Kaye's brothers Max, Jacob and JayJay, are driving our cars to California. Which is lucky because I wasn't willing to drive all the way there and god only knows that Tyler will probably crash and burn from driving such a long distance.

"Ready to go?" Tyler peeked around the corner from where Nate and I were sitting quietly. "Uh yeah" we stood up and Nate looked at me with tears threatening to flood "I'm going to miss you Eves" hugging for that split moment, memories invade my mind and I realised, I'm going to miss Nate too

"I'll come and see you once exams are over I promise!"

He walked me to my car, Max, Kaye and Tyler were all seated somewhere in my beautiful black BMW. And I took a second to breathe in the last air I'll share of this place.
I looked towards a sad looking Nate and his eyes are set on me already. Fuck this boy!
Making me feel guilty about the whole thing.

"I guess I can forgive you" my arms wrap around his neck and we hug one last time before I dragged myself to my car and put the key in the ignition, then listen as my car engine roars into life.

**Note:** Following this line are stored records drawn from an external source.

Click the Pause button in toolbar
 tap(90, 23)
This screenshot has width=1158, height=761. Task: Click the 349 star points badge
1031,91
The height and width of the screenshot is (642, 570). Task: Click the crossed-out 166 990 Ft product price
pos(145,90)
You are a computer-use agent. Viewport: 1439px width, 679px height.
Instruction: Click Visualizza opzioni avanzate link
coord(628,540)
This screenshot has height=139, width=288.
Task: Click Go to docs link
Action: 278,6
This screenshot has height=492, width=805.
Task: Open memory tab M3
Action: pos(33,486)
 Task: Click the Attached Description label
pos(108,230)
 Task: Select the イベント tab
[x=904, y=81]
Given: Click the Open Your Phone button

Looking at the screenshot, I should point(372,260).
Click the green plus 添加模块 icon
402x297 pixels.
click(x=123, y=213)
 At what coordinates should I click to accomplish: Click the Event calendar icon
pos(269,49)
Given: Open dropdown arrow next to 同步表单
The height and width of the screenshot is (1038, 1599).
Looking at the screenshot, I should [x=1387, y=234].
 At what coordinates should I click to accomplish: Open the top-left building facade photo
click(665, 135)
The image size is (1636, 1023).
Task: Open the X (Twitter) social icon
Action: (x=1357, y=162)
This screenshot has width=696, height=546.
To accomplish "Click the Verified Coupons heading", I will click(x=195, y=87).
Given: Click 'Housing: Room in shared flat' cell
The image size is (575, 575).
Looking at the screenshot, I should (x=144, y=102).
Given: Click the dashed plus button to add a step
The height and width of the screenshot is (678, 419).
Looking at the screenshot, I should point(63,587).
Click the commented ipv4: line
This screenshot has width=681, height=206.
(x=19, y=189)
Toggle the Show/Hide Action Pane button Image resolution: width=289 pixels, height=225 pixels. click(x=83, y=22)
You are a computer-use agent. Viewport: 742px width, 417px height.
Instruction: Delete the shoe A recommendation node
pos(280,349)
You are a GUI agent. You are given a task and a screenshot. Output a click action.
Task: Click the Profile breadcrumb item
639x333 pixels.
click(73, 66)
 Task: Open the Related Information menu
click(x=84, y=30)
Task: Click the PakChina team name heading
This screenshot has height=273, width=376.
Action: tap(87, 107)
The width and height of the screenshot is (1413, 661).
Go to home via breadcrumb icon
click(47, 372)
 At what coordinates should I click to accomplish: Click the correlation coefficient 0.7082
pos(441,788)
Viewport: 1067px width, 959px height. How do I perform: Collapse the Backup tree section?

Waving, I get one last glimpse of him he looks so innocent, so vulnerable. He watched the car as it was driving out the street which made me feel more guilty, My phone vibrated in my pocket, but I decided to wait until I got to the airport to take a quick look.

My mind told me to never regret a thing. But right now, I wish I had fixed things with Nate, leaving him there was a big mistake we had so little time to get over it, and I know in some sense I shouldn't forgive him for those past months I spent living in torture, but the guilt was too much. Maybe I did the wrong thing? 
But then maybe it was the start of progress. I hated it but It was Nate's fault. Guilt is my weakness!!